Bishop Bethune College

1889-1932

Bishop Bethune College was a private Anglican women’s college located in the house of former mayor T.N. Gibbs. It was opened in 1889 by Reverend Middleton of St. George’s Anglican Church, but after a few years the school struggled financially due to mismanagement. By autumn of 1892, the school was heavily in debt, and attendance had diminished. The school was offered to the Sisterhood of St. John the Divine, an Anglican nun’s order, and they took custody of the school for the 1893 winter semester.

Mother Foundress Hannah Coombes became the headmistress of the school, and after a period of renovation, the school was reopened under the sisters on February 9, 1893. The school opened with ten boarding students and six day students, the latter of which came from Oshawa.
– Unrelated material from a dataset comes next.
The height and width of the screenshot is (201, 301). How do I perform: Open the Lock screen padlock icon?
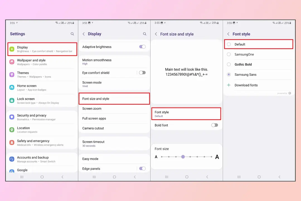click(12, 101)
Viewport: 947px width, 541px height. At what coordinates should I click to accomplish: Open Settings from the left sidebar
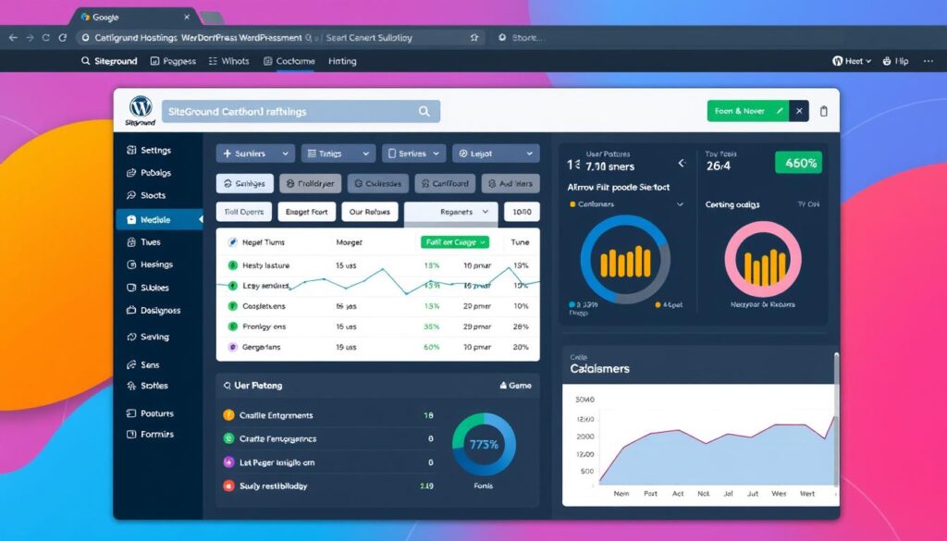pyautogui.click(x=156, y=150)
In the nineteenth century, the school mainly focused on teaching languages (including Latin, French, and German), needlework, music, and art. Science wasn’t offered until later on in the 20th century. In 1898, a major expansion was added onto the school that included more rooms for the increased number of boarders that attended the school, as well as a chapel and musical practice rooms, which indicated a growing student body.

The school was renowned as a women’s college throughout the country; indeed, one of the most common places that students came from was Montreal. Sister Margaret, a member of the school’s trustee board, advertised the school greatly among upper class Montreal families, and the school continued to grow and flourish into the interwar period, as the sisters took less of a role in teaching, and instead educators were brought in from outside the order. This included foreign instructors from England, and this switch from strictly religious educators to general educators also introduced the teaching of sciences and math to the school.
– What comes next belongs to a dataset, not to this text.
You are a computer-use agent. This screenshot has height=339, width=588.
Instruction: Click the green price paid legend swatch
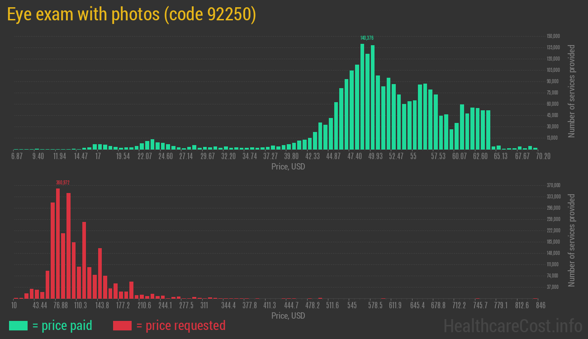click(18, 325)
In its time, the school was regarded as a very prestigious educational institution, but ultimately it was still a private school that relied upon tuition paid by the students who went there. When the Great Depression happened in 1929, the school lost a lot of its boarding and day students, due to the lack of funds. This trend would continue until 1932, when the school would eventually close due to it no longer being economically feasible to maintain.

In 1950, Oshawa Central Collegiate was built and opened on this site. The building was later used for Village Union Public School and (as of 2023) Durham Alternative Secondary School.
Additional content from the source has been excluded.